Mandatory information in Conformity Declaration for Medical Device Class I

If the new product has the same intended purpose, same name, and same GMDN, then yes, it is not necessary to have a new Declaration of conformity. This situation is called medical device family and for one medical device family, it is OK to have a unique Declaration of conformity. Usually, in cases when there are a lot of models, then there is an annex to the Declaration of conformity with the whole list of models.

What I am concerned about here is the use of GMDN codes. EU published EU codes which are called EMDN codes and all medical devices under the MDR must have that codes.
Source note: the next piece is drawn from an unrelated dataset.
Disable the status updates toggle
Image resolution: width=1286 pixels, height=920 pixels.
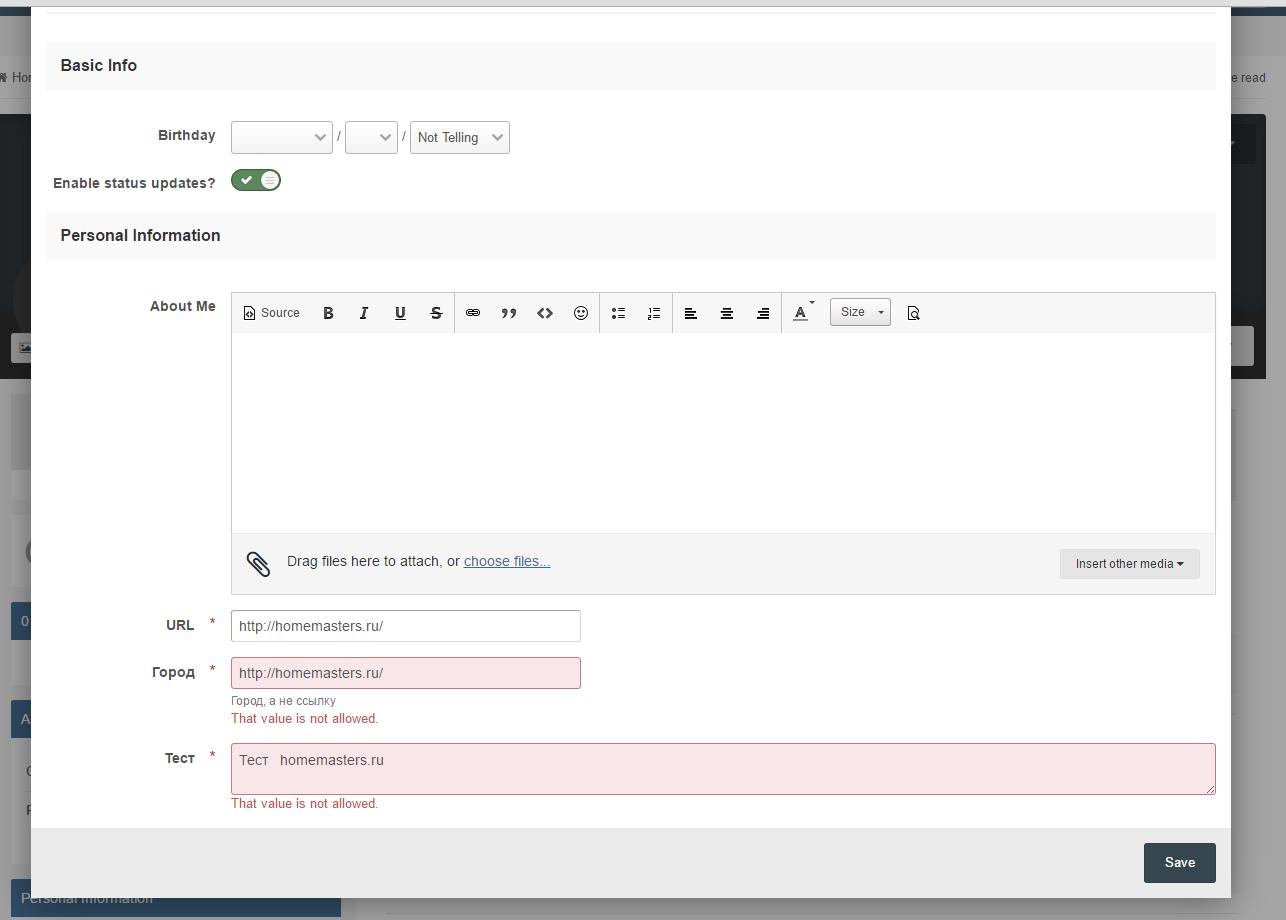click(256, 180)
In the links are EMDN codes and a database where you can find which codes are applicable for your medical device family.

For more information, see:

• European Medical Device Nomenclature (EMDN) https://webgate.ec.europa.eu/dyna2/emdn/

Considering the UDI, for the class I medical devices, according to Article 123, the deadline for implementation of UDI is May 2025. So, this means that there is still no need to have a BASIC UDI on the Declaration of conformity.

For further information, see:

• EU MDR Article 123 - Entry into force and date of application https://advisera.com/13485academy/mdr/entry-into-force-and-date-of-application/

The next thing which is important to be on the Declaration of conformity according to the MDR is the Single registration number (SRN), so please check if that information is on it.